A Prefeitura de Rio Branco, por meio da Secretaria Municipal de Saúde, divulgou orientações à população sobre a prevenção da criptococose, infecção fúngica que pode estar associada a ambientes com acúmulo de fezes de pombos. De acordo com o coordenador da Área Técnica de Criptococose e Histoplasmose, Daniel Souza, a transmissão ocorre pela inalação de partículas do fungo liberadas no ar quando as fezes secas são removidas de forma inadequada.

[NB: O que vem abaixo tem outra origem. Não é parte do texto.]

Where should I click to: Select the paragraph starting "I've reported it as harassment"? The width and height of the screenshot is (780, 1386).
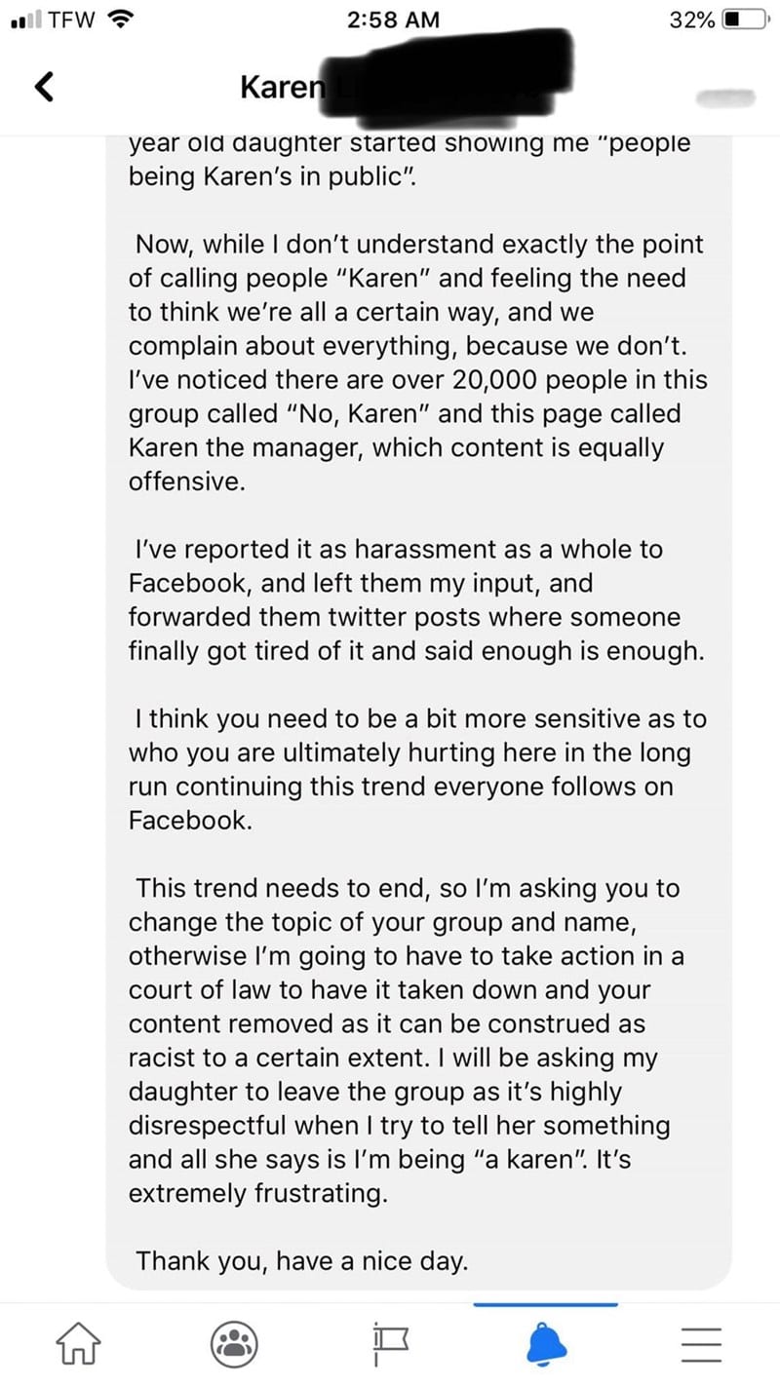pos(415,600)
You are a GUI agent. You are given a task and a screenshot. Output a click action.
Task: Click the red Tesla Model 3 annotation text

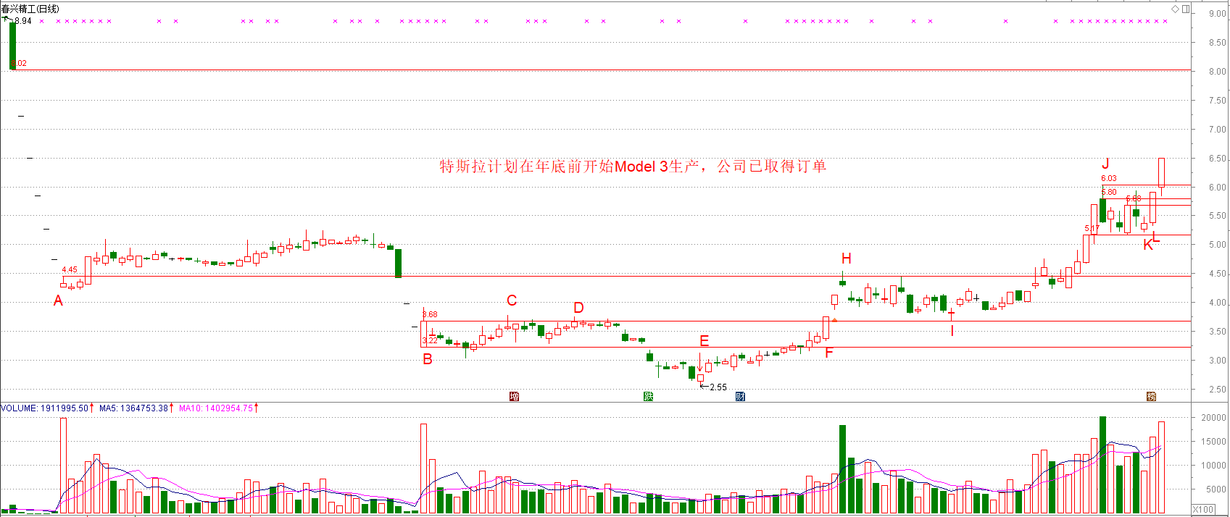[632, 167]
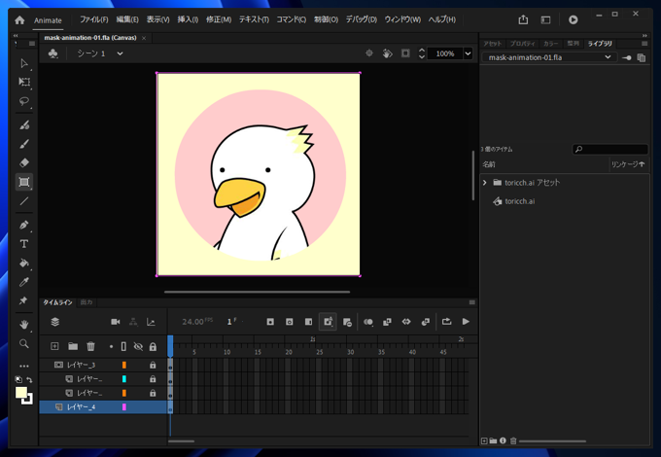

Daniel Souza esclareceu que o pombo em si não é transmissor direto da doença, esclarecendo uma dúvida comum entre a população. “É importante esclarecer que o pombo não transmite a doença diretamente para as pessoas. O que acontece é que, quando as fezes secam e são varridas, elas podem liberar partículas no ar”, afirmou o coordenador.
Para reduzir os riscos durante a limpeza de locais com fezes de aves, a recomendação é umedecer o ambiente antes da remoção, utilizando água corrente e água sanitária. Também é indicado o uso de equipamentos de proteção individual, como luvas e máscara, para evitar a inalação das partículas fúngicas.
Outra medida preventiva destacada pela secretaria é evitar alimentar pombos em espaços públicos, prática que favorece a concentração das aves e o acúmulo de fezes em determinadas áreas. “Não alimentar os pombos em locais públicos é uma medida importante, porque isso acaba aumentando a concentração das aves e, consequentemente, o acúmulo de fezes nesses locais”, explicou Daniel Souza.
A criptococose pode manifestar sintomas como febre, dor de cabeça e cansaço, podendo evoluir para quadros graves em pessoas com imunidade comprometida. A orientação é procurar atendimento em uma unidade de saúde diante de sintomas persistentes.